From the line that contains "You are a computer-use agent. The height" to the last line of the entries, set down each line exactly as written, both ends included, with nothing else.

■ Available data ■
++++
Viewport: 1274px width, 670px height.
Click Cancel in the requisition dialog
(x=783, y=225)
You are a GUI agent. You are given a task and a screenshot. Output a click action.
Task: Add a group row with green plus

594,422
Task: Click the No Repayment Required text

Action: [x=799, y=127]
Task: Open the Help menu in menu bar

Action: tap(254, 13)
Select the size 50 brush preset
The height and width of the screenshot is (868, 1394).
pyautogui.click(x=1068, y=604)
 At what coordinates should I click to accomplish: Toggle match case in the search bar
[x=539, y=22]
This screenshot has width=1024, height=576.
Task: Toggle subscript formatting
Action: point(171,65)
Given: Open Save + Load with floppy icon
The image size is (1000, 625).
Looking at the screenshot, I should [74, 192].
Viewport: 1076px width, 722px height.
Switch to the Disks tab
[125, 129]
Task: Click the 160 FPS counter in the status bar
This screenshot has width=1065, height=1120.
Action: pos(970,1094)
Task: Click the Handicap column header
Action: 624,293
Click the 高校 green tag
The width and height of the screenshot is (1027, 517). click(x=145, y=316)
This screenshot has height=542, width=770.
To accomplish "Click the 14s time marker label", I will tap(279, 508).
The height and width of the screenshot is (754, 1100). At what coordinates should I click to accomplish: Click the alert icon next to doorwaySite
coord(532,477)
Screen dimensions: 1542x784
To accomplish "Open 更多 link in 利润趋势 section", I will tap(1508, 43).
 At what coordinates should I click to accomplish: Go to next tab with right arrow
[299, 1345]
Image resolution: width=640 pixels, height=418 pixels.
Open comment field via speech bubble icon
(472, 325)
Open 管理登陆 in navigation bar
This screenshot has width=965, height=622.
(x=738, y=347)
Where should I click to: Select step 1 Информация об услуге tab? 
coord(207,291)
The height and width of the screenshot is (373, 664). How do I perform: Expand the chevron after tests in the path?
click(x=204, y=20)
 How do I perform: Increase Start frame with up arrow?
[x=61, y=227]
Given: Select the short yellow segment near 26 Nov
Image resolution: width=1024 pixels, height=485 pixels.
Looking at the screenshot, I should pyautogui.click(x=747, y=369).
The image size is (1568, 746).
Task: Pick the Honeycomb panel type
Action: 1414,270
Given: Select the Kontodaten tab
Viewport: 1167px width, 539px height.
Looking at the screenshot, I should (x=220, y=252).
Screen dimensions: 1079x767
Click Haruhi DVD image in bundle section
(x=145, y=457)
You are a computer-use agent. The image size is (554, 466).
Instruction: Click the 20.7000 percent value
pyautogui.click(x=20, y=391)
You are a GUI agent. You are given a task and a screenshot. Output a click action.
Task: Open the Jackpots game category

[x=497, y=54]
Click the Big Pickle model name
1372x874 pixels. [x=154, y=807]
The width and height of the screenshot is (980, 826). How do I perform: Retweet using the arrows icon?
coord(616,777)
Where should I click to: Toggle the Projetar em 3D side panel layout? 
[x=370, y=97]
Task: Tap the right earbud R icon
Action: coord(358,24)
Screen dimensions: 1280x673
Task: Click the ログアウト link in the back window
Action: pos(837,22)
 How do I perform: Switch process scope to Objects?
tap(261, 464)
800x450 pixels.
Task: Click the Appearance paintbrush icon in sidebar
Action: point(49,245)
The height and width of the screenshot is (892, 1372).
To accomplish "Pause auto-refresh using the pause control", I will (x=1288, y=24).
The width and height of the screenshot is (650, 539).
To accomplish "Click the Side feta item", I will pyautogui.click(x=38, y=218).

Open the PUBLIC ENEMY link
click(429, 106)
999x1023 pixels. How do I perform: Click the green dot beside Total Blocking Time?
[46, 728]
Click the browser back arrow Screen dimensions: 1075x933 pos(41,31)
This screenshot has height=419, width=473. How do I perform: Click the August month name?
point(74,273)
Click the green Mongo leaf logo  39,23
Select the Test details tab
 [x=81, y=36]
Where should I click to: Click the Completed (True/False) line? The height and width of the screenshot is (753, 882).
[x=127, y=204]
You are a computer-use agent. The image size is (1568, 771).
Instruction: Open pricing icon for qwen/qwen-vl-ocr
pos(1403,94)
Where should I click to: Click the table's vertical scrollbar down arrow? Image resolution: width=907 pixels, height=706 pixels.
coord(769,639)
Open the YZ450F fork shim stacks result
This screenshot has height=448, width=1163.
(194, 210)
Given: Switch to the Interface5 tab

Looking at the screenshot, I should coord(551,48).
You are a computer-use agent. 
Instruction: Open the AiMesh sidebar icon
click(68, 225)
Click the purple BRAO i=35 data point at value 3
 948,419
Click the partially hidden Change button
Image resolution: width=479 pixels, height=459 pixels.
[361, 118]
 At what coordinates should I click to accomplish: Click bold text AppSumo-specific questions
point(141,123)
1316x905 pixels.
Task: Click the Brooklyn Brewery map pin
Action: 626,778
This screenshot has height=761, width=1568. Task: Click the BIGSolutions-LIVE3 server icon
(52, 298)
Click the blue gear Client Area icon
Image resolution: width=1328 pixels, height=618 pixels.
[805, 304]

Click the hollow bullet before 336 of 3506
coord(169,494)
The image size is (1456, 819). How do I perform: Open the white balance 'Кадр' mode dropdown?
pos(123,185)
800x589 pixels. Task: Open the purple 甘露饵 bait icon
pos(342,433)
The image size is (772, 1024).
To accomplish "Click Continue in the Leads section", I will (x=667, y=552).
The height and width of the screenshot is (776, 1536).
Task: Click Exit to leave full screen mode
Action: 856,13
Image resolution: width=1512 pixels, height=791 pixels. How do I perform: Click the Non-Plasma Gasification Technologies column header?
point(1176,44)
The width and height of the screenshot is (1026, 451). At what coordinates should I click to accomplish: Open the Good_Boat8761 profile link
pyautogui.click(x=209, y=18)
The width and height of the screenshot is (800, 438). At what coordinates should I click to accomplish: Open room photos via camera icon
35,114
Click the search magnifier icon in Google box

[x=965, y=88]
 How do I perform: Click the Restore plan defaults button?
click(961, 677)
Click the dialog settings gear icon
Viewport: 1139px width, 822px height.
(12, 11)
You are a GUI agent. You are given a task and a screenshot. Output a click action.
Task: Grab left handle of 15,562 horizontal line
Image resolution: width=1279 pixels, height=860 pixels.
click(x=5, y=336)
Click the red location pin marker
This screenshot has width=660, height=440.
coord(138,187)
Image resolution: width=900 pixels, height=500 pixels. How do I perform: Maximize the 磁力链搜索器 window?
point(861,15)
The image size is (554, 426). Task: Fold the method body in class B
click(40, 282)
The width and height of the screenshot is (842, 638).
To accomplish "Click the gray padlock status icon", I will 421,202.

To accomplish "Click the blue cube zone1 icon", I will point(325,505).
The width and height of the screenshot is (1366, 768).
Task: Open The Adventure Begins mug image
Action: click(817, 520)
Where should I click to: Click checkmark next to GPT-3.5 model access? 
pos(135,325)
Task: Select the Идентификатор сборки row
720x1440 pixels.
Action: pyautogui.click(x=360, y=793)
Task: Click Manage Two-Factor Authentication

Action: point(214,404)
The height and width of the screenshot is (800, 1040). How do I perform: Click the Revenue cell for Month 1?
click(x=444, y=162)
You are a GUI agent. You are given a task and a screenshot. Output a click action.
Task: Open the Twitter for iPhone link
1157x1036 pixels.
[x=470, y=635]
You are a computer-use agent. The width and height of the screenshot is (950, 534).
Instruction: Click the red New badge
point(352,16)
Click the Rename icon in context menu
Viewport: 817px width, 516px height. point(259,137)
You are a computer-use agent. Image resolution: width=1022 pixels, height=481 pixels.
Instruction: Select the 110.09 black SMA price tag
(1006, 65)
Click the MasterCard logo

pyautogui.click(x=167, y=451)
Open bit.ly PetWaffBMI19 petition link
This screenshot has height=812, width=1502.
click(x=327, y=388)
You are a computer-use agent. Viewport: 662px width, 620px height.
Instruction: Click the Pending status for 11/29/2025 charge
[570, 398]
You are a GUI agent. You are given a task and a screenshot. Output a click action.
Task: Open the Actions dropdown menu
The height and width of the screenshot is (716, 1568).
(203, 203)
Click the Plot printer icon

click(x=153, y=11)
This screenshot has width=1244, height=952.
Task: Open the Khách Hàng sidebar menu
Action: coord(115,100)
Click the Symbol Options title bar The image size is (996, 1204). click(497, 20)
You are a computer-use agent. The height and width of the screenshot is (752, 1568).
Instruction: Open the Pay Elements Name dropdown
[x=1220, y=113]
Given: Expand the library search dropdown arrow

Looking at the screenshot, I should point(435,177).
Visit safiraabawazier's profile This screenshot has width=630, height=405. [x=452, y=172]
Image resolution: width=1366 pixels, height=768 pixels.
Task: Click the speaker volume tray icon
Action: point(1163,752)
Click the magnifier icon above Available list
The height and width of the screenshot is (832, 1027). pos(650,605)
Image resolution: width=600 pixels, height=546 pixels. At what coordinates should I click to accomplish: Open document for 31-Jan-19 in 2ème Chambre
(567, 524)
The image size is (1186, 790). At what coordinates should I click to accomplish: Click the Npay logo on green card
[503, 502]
++++
■ Result for this exercise ■
You are a computer-use agent. The height and width of the screenshot is (752, 1568).
Instruction: Open the Pay Elements Name dropdown
[x=1220, y=113]
Given: Expand the library search dropdown arrow

Looking at the screenshot, I should point(435,177).
Visit safiraabawazier's profile This screenshot has width=630, height=405. [x=452, y=172]
Image resolution: width=1366 pixels, height=768 pixels.
Task: Click the speaker volume tray icon
Action: point(1163,752)
Click the magnifier icon above Available list
The height and width of the screenshot is (832, 1027). pos(650,605)
Image resolution: width=600 pixels, height=546 pixels. At what coordinates should I click to accomplish: Open document for 31-Jan-19 in 2ème Chambre
(567, 524)
The image size is (1186, 790). At what coordinates should I click to accomplish: Click the Npay logo on green card
[503, 502]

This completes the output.